Un analyste palestinien a estimé sous couvert de l’anonymat que M. Carter, prix Nobel de la paix en 2002, tenait compte dans ses propositions « des appréhensions sécuritaires d’Israël. Il veut éviter les tirs de roquettes sur l’Etat hébreu, pousser à des négociations entre les deux parties », a-t-il commenté, estimant qu’il était « déraisonnable d’ignorer le Hamas ».

 

Susciter l’ire des Palestiniens

Alors que les Palestiniens multiplient les déclarations visant à relancer les négociations de paix — le président Mahmoud Abbass s’est dit déterminé à parvenir à un « accord-cadre » jetant les bases d’un traité de paix —, Israël met toujours les bâtons dans les roues. Des raids et des incursions à la poursuite de la colonisation en passant par ses réticences à un sommet de paix proposé par la Russie, l’Etat hébreu ne dévie pas de sa politique axée sur la tergiversation. Dimanche, il a mené des raids dans la bande de Gaza en représailles à une attaque palestinienne, portant à six le nombre d’activistes tués depuis samedi. Les missiles israéliens ont été tués tôt dans l’Est de la ville de Gaza et dans le nord du territoire. Vendredi, il a engagé le processus de construction de nouvelles habitations dans des colonies de Cisjordanie occupée sans tenir compte des protestations palestiniennes, au risque d’irriter la communauté internationale.

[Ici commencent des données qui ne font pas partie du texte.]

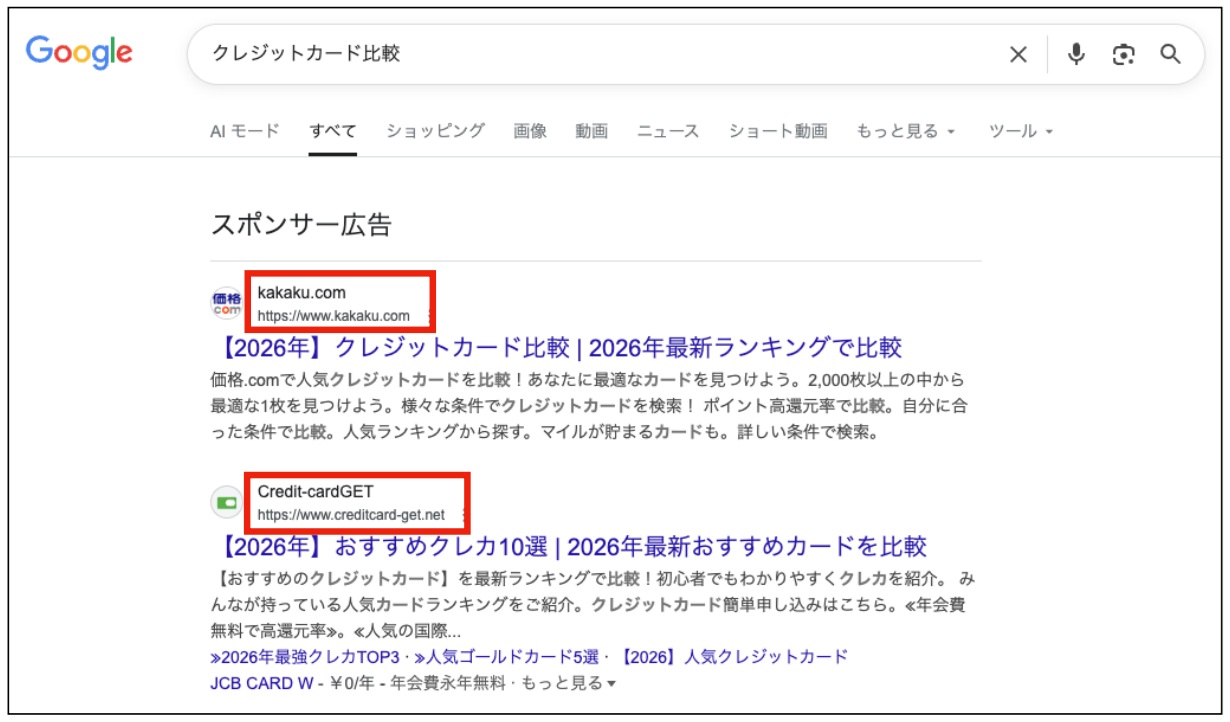Switch to the AI モード tab
Viewport: 1230px width, 722px height.
[245, 131]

L’appel d’offres, publié dans la presse, concerne la construction de 52 logements dans l’implantation d’El-Kana et de 48 autres dans la colonie d’Ariel, toutes deux dans le nord de la Cisjordanie.

C’est la première fois qu’un tel appel d’offres soit lancé concernant des colonies hors Jérusalem-Est annexée, depuis la relance formelle le 27 novembre des négociations de paix israélo-palestiniennes à Annapolis aux Etats-Unis. « Nous condamnons fermement la poursuite de la colonisation. Une telle décision sabote le processus de paix et les négociations », entre Israël et les Palestiniens, a déclaré l’un des principaux négociateurs palestiniens, Saëb Ereqat.

La Feuille de route, le dernier plan international mis au point en 2003 par le Quartette (les Etats-Unis, la Russie, l’Union européenne et les Nations-Unies) prévoit un gel de la colonisation israélienne et l’arrêt des violences du côté palestinien. Elle est restée jusqu’à ce jour lettre morte.

M. Olmert avait déjà annoncé en mars que les constructions de logements dans les grands blocs de colonies de Cisjordanie ainsi qu’à Jérusalem-Est allaient continuer.